* **What the task asks**
An exact transcription of every entry is required. Images are not part of it.

BEGIN

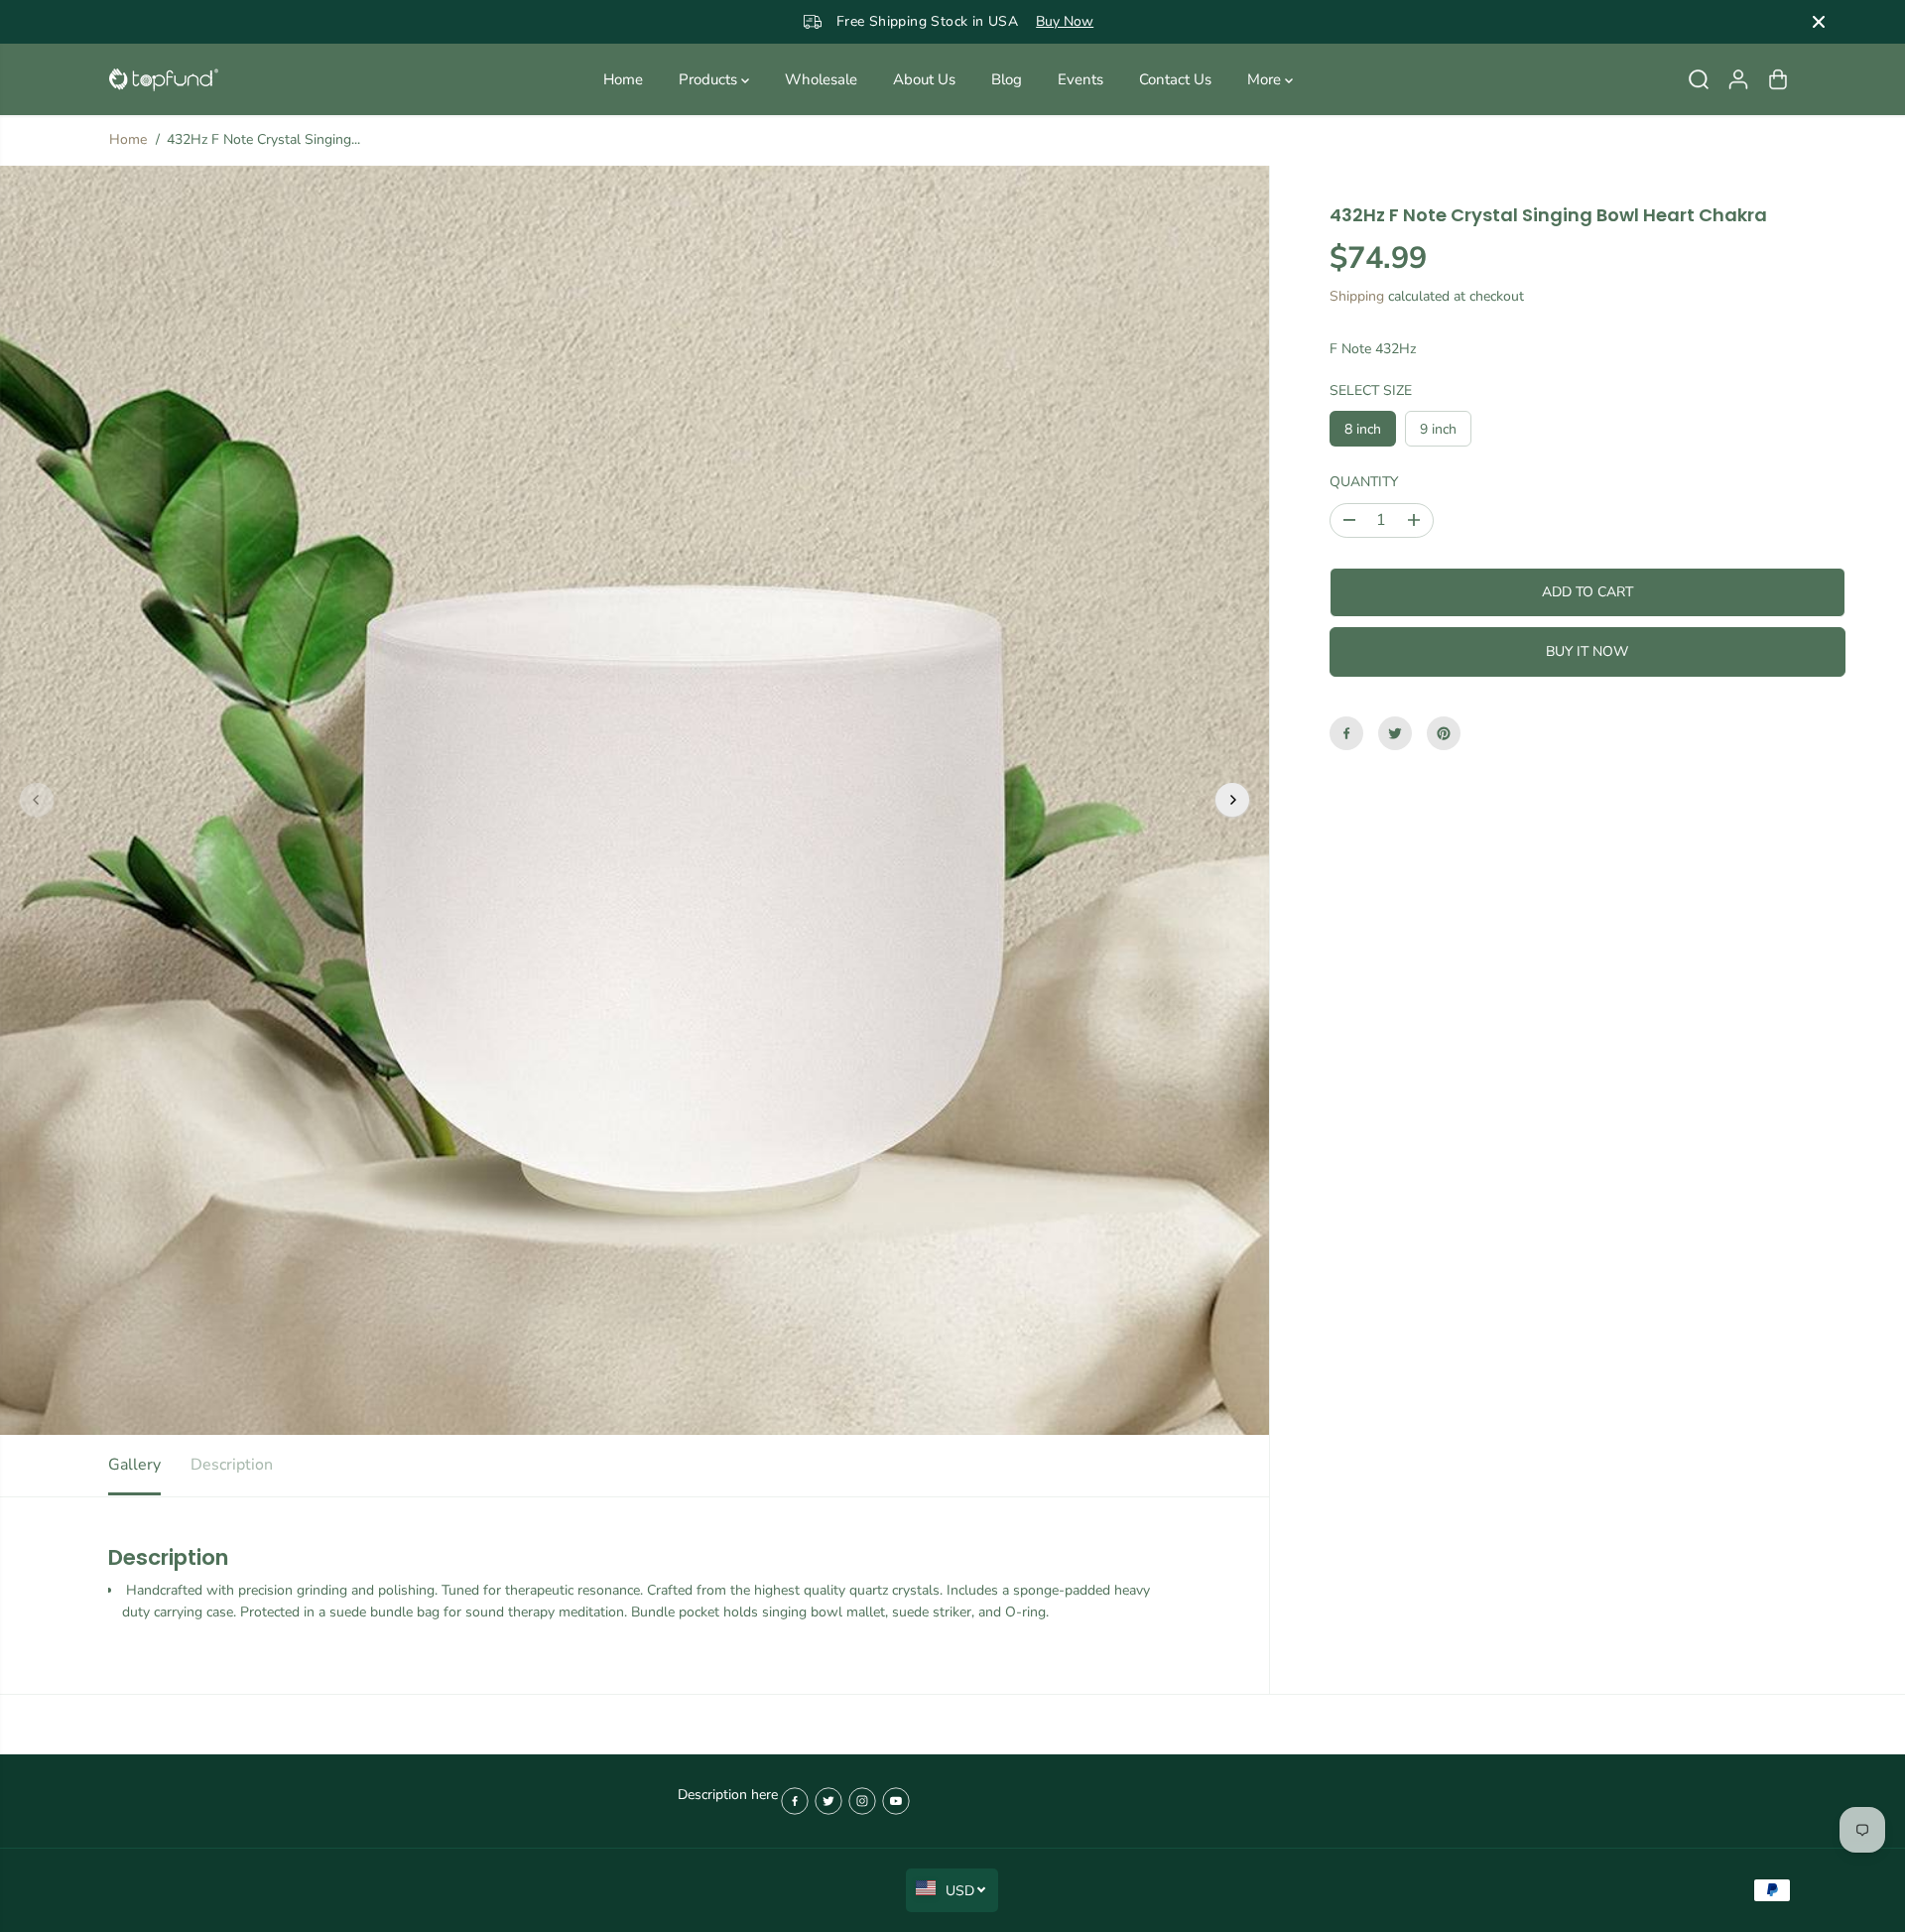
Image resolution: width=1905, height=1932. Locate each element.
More (1266, 79)
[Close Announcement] (1819, 22)
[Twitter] (1395, 733)
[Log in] (1738, 79)
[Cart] (1778, 79)
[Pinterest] (1443, 733)
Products (710, 79)
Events (1080, 79)
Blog (1006, 79)
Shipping (1357, 296)
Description (231, 1465)
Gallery (134, 1465)
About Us (924, 79)
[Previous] (37, 800)
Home (623, 79)
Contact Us (1175, 79)
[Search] (1698, 79)
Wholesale (821, 79)
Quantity (1364, 481)
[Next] (1232, 800)
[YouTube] (896, 1801)
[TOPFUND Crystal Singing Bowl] (163, 80)
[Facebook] (1346, 733)
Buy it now (1587, 651)
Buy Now (1018, 21)
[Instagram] (862, 1801)
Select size (1371, 390)
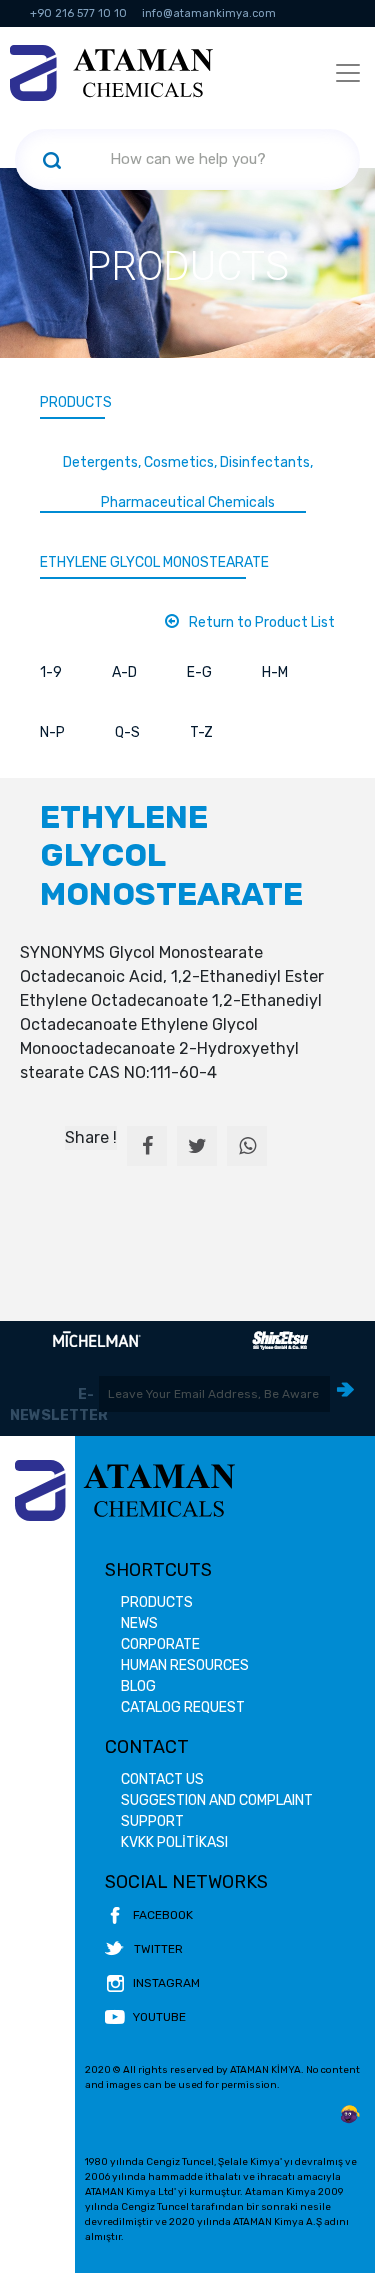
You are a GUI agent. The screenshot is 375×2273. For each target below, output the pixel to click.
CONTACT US (162, 1779)
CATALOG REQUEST (183, 1707)
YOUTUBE (159, 2017)
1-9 (51, 672)
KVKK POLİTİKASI (174, 1842)
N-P (52, 732)
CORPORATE (160, 1644)
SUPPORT (152, 1821)
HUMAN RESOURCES (185, 1665)
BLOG (138, 1686)
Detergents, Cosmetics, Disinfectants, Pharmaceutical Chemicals (188, 482)
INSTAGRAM (166, 1983)
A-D (124, 672)
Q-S (127, 732)
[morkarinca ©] (350, 2115)
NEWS (139, 1623)
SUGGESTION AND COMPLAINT (217, 1800)
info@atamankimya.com (209, 13)
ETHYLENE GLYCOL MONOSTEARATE (154, 562)
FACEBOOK (163, 1915)
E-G (199, 672)
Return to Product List (262, 622)
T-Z (201, 732)
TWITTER (158, 1949)
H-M (275, 672)
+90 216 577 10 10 (78, 13)
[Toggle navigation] (348, 73)
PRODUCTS (76, 402)
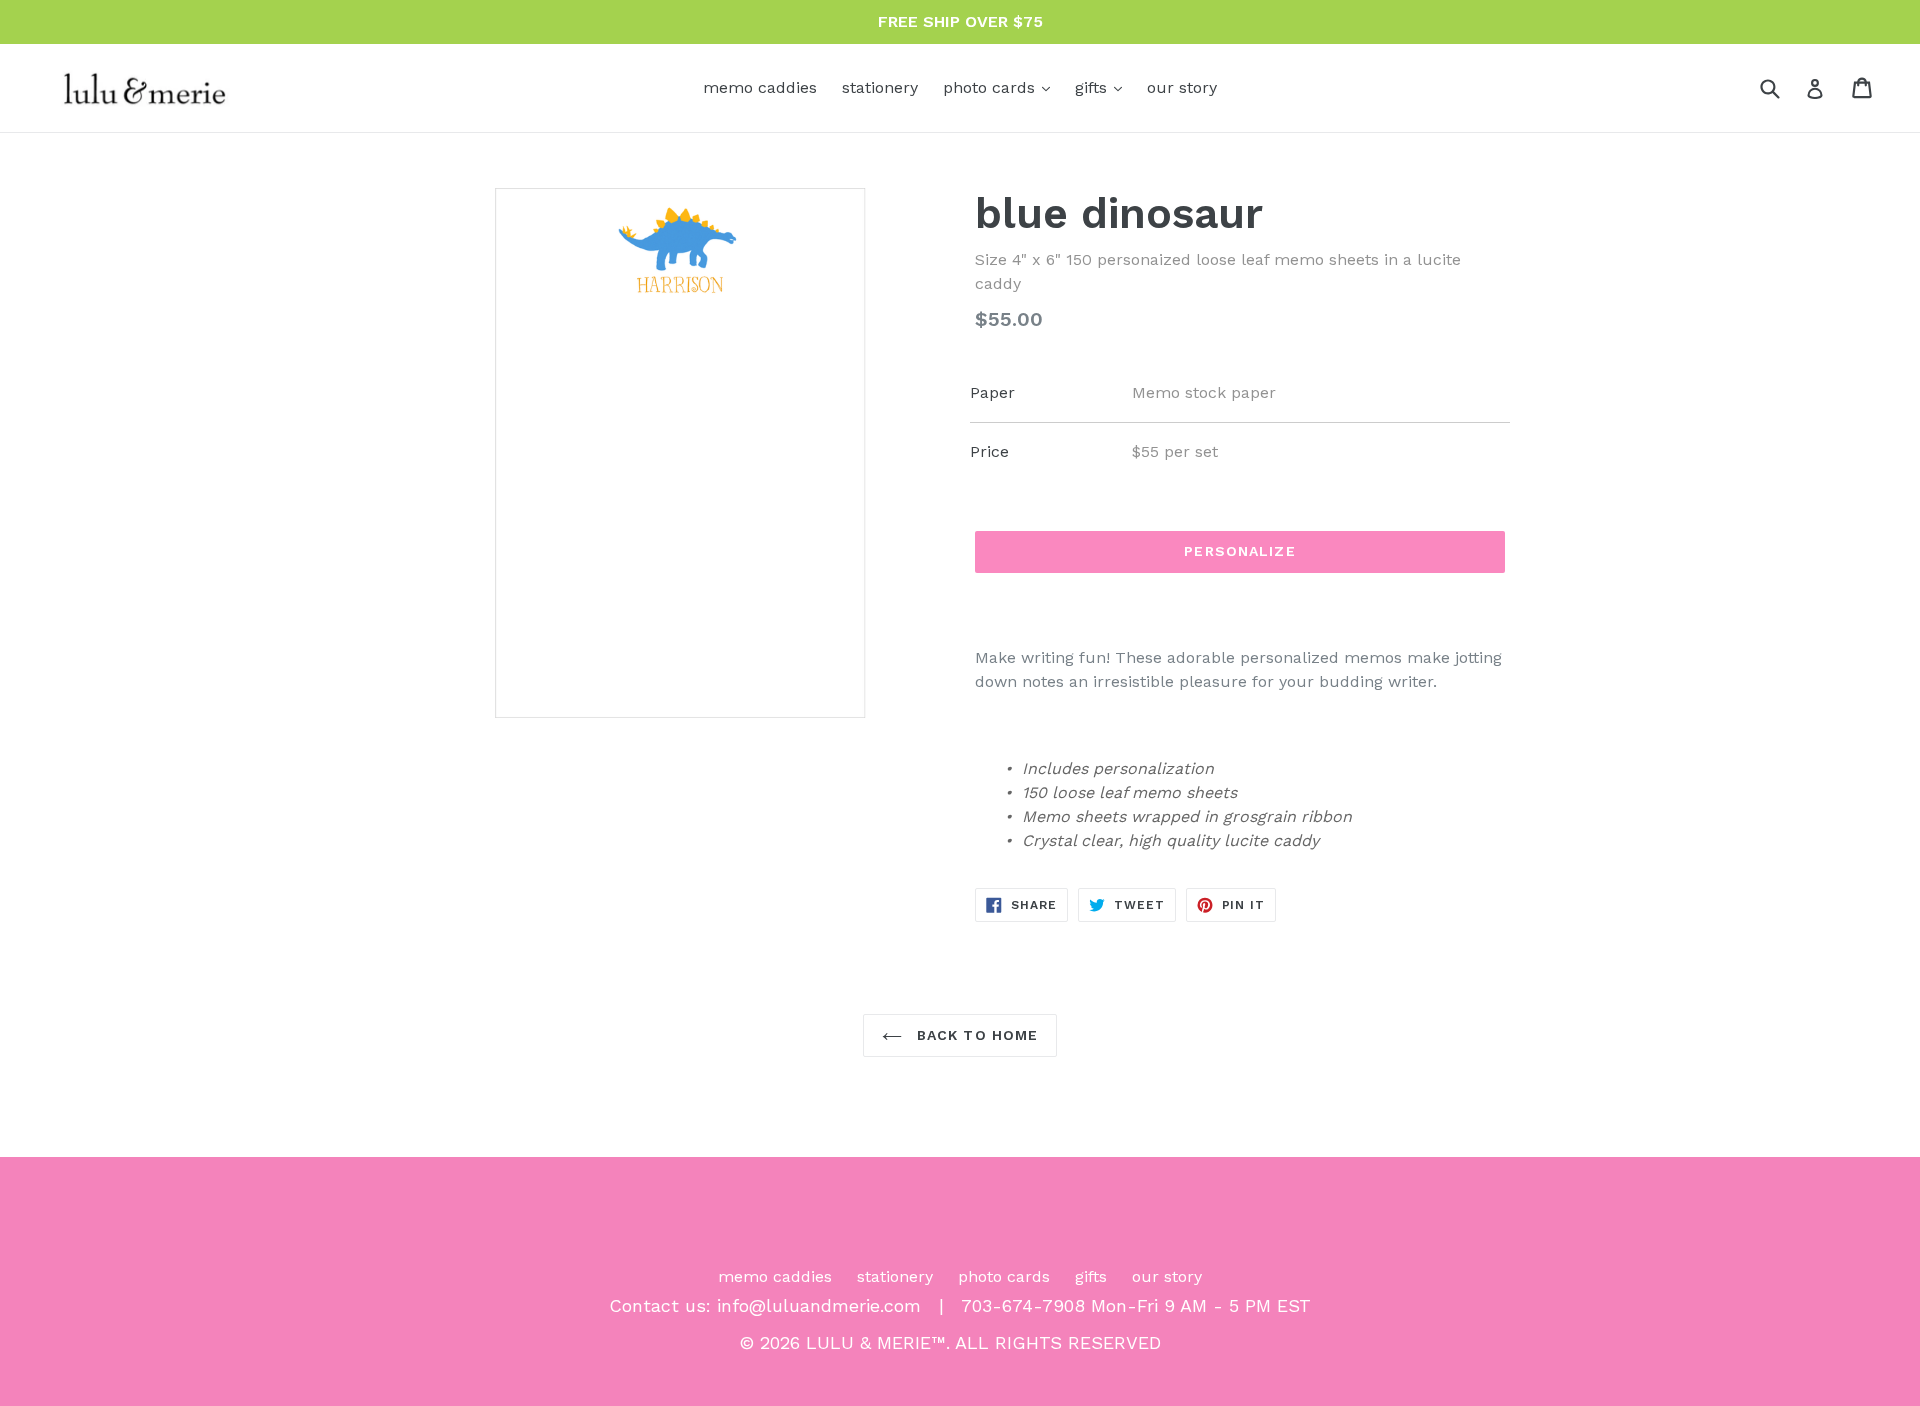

END

* **Task response**
Image resolution: width=1905, height=1932. Locate each element.
More (1266, 79)
[Close Announcement] (1819, 22)
[Twitter] (1395, 733)
[Log in] (1738, 79)
[Cart] (1778, 79)
[Pinterest] (1443, 733)
Products (710, 79)
Events (1080, 79)
Blog (1006, 79)
Shipping (1357, 296)
Description (231, 1465)
Gallery (134, 1465)
About Us (924, 79)
[Previous] (37, 800)
Home (623, 79)
Contact Us (1175, 79)
[Search] (1698, 79)
Wholesale (821, 79)
Quantity (1364, 481)
[Next] (1232, 800)
[YouTube] (896, 1801)
[TOPFUND Crystal Singing Bowl] (163, 80)
[Facebook] (1346, 733)
Buy it now (1587, 651)
Buy Now (1018, 21)
[Instagram] (862, 1801)
Select size (1371, 390)
You are a GUI agent. The screenshot is 375×2273. For each target below, output the pixel to click.
CONTACT US (162, 1779)
CATALOG REQUEST (183, 1707)
YOUTUBE (159, 2017)
1-9 (51, 672)
KVKK POLİTİKASI (174, 1842)
N-P (52, 732)
CORPORATE (160, 1644)
SUPPORT (152, 1821)
HUMAN RESOURCES (185, 1665)
BLOG (138, 1686)
Detergents, Cosmetics, Disinfectants, Pharmaceutical Chemicals (188, 482)
INSTAGRAM (166, 1983)
A-D (124, 672)
Q-S (127, 732)
[morkarinca ©] (350, 2115)
NEWS (139, 1623)
SUGGESTION AND COMPLAINT (217, 1800)
info@atamankimya.com (209, 13)
ETHYLENE GLYCOL MONOSTEARATE (154, 562)
FACEBOOK (163, 1915)
E-G (199, 672)
Return to Product List (262, 622)
T-Z (201, 732)
TWITTER (158, 1949)
H-M (275, 672)
+90 216 577 10 10 (78, 13)
[Toggle navigation] (348, 73)
PRODUCTS (76, 402)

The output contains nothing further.